▶ _Passage for review_:
公 法 评 论 惟愿公平如大水滚滚,使公义如江河滔滔
et revelabitur quasi aqua iudicium et iustitia quasi torrens fortis

 

Hermeneutics: An Introduction to the Interpretation of Tradition

Copyright (c) 1996 by Nick Szabo

Permission to redistribute without alteration hereby granted.

 

Contents

Introduction

Part and Whole

Application

Deconstruction

Hermeneutics of the Law

Gadamer and The Value of Tradition

Computational Hermeneutics

Evolutionary Hermeneutics

Introduction

Hermeneutics[5] derives from the Greek hermeneutika, "message analysis", or "things for interpreting": the interpretation of tradition, the messages we receive from the past. Hermeneutics is usually applied to areas where tradition is considered important in people's lives -- religious texts, legal precedents, and so on. It is usually applied to text, but Derrida has pioneered its application to other media.

Part and Whole

The part/whole debate in hermeneutics is much like the stock-market prediction problem (a message from the present!) -- how many weeks of prices should you look at, how many different prices, etc. to get any idea of what the market is in order to predict it? Looking at one price tells you nothing, while looking at all the information that might be relevant is infeasible. The part-whole debate has never been fully resolved, but a reasonable compromise has been struck -- look at the part and whole alternatively, in a kind of iterative and cumulative process of learning. Shown as a flow chart this gives us a circular graph, the famous "hermeneutical circle".

Application

Application is where the "rubber meets the road": where the tradition demonstrates its value, or lack thereof, when applied to contemporary life. An application is the "end use" of a traditional text, such the judge applying the law to a case, or a preacher writing a sermon based on a verse from Scripture. An application is also a new interpretation, a new construction of the tradition. For example a judge, in the process of resolving a novel case sets a precedent, and the preacher, in the process of applying a religious doctrine to a novel contemporary moral problem, thereby change the very doctrine they apply.

▶ _Exercise requirements_:
[A] List the section titles given in the contents of the hermeneutics essay, in their listed order.
[B] Carry the hermeneutics essay forward from its final sentence, picking up right after it.

▶ _Provided material_:
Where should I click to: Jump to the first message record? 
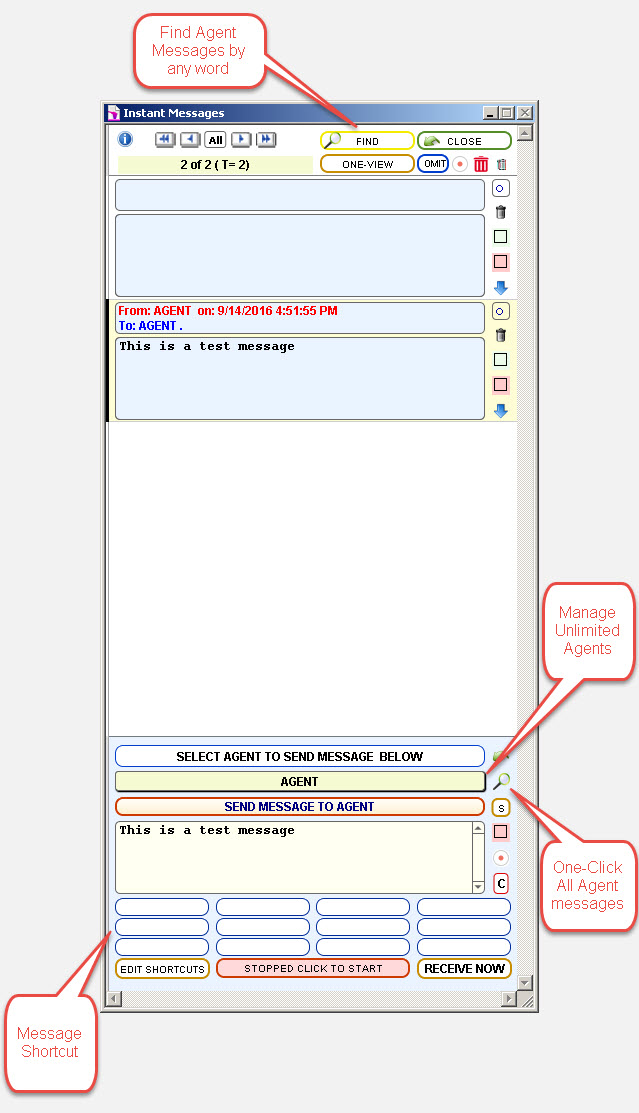pyautogui.click(x=165, y=140)
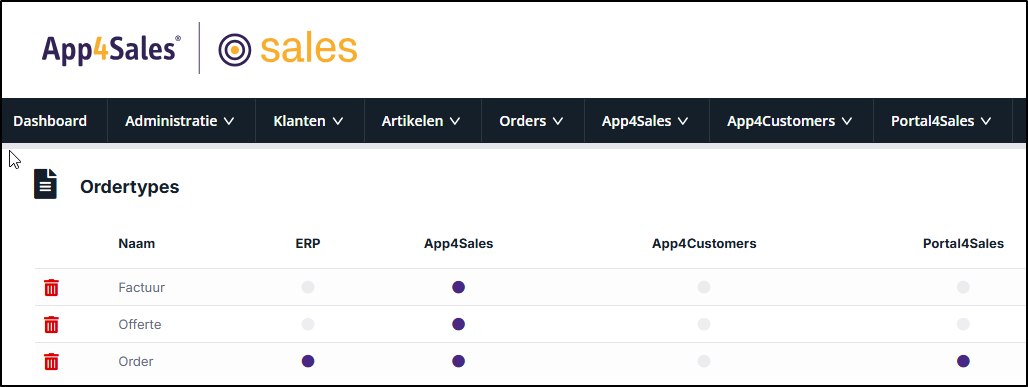The height and width of the screenshot is (387, 1028).
Task: Click the Ordertypes document icon
Action: pos(45,184)

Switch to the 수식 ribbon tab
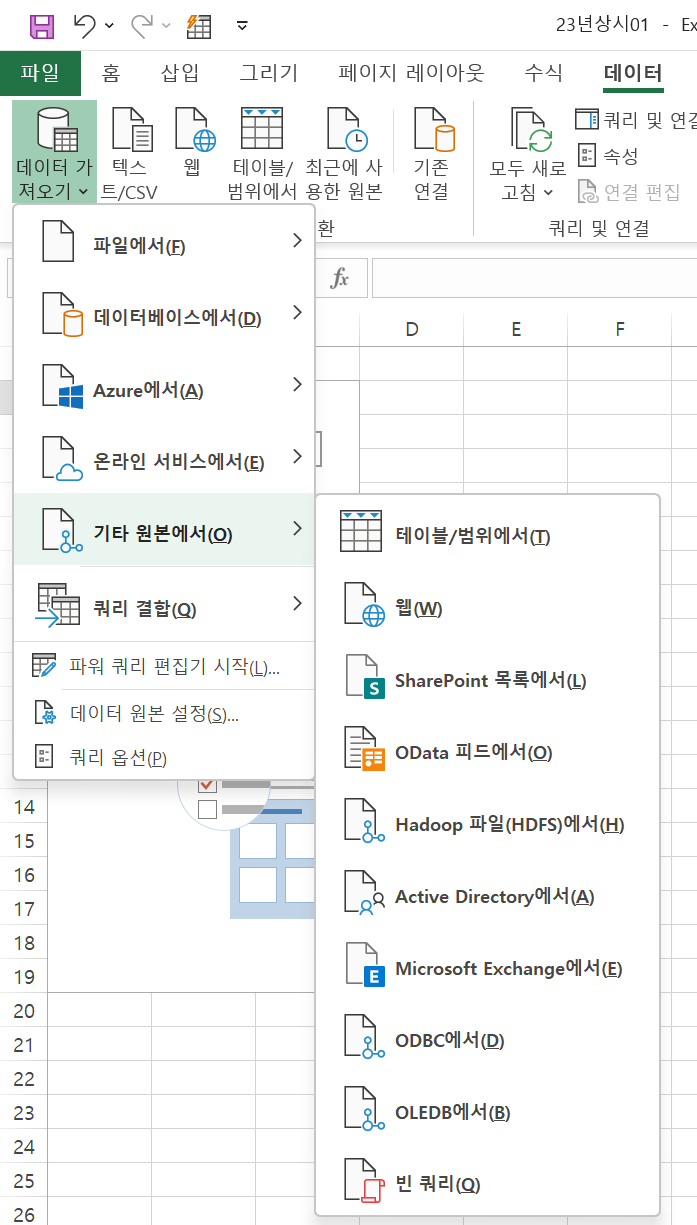click(x=544, y=73)
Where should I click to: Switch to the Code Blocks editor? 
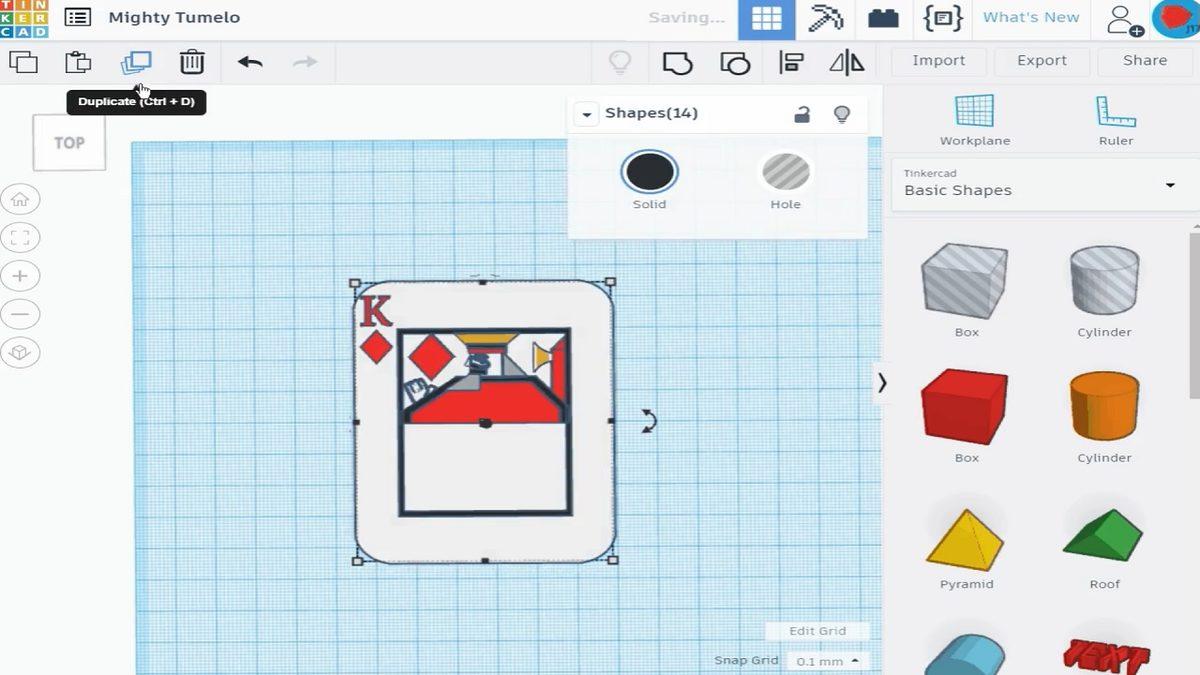(940, 17)
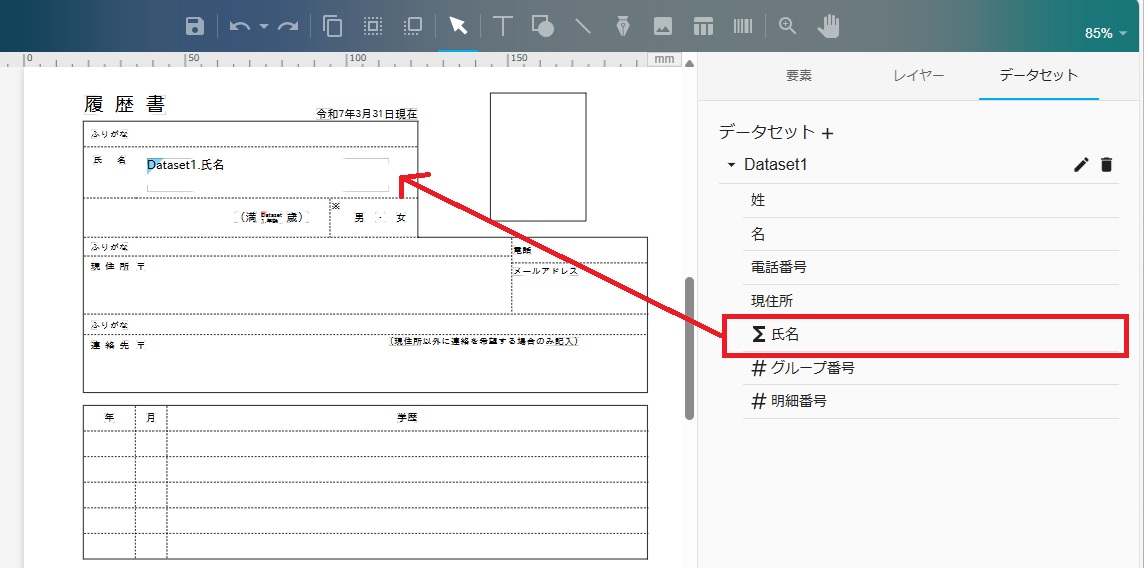Choose the Line drawing tool

point(583,27)
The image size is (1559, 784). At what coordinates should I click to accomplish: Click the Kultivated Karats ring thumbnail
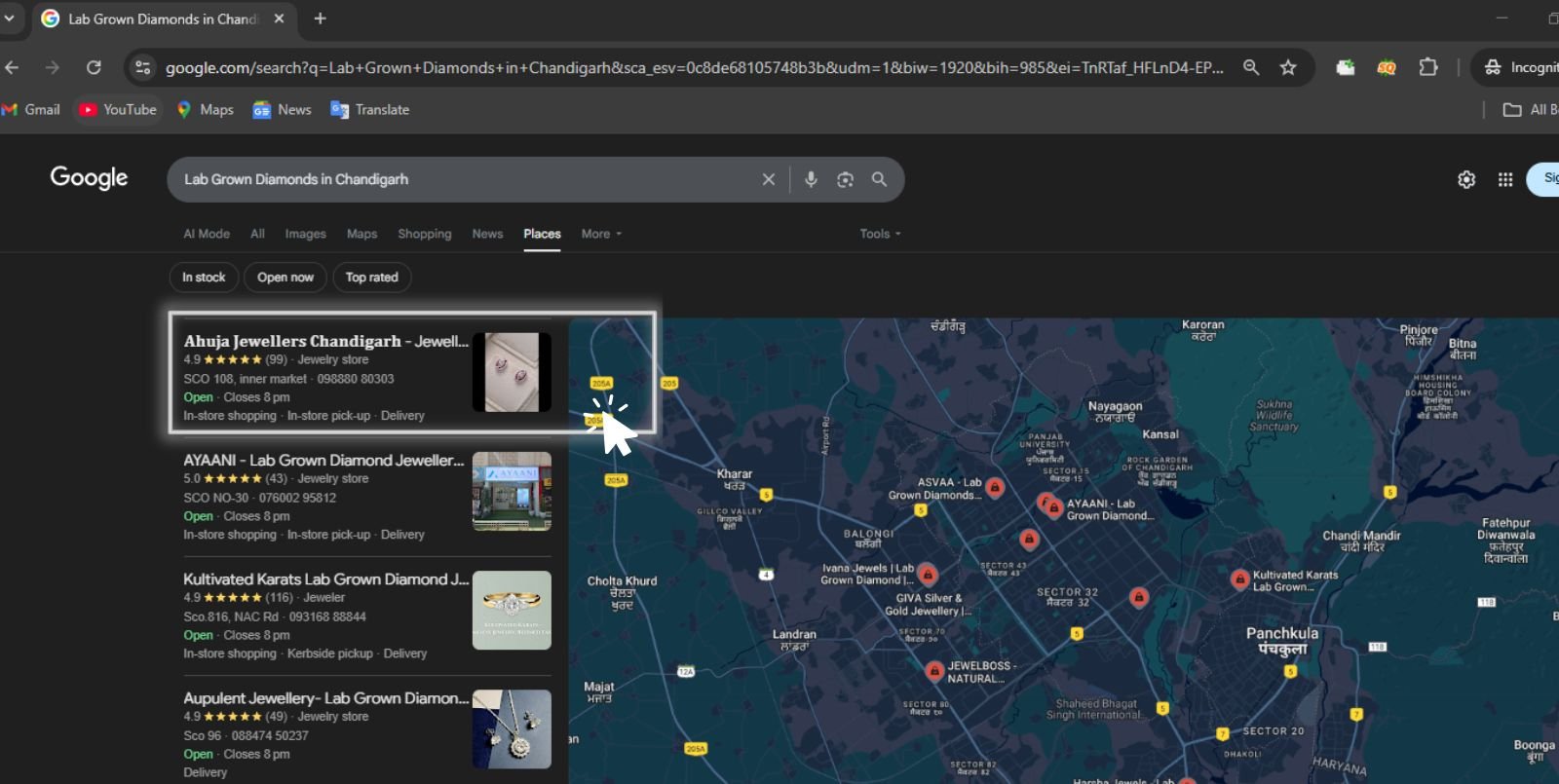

▶ _Answers by item number_:
[A]
Introduction
Part and Whole
Application
Deconstruction
Hermeneutics of the Law
Gadamer and The Value of Tradition
Computational Hermeneutics
Evolutionary Hermeneutics

[B]
Deconstruction

The popular epithet "deconstruction" comes from hermeneutics. "Dekonstruction", as originated by Heidegger, did not, contrary to its current popular usage, mean "destructive criticism". The term was popularized by Derrida, but in a context where it was accompanied by destructive criticism. Heidegger was very interested in reading philosophy in the original Greek, and noticed that translators tended to add their own interpretations as they translate. These interpretations accumulate as "constructions", and a doctrine, whether translated or reinterpreted in some other manner (for example, a law reinterpreted by a judge), accumulates these constructions over time, becoming a new doctrine. Heidegger, desiring to unearth the original Greek thinkers, set about to remove such constructions.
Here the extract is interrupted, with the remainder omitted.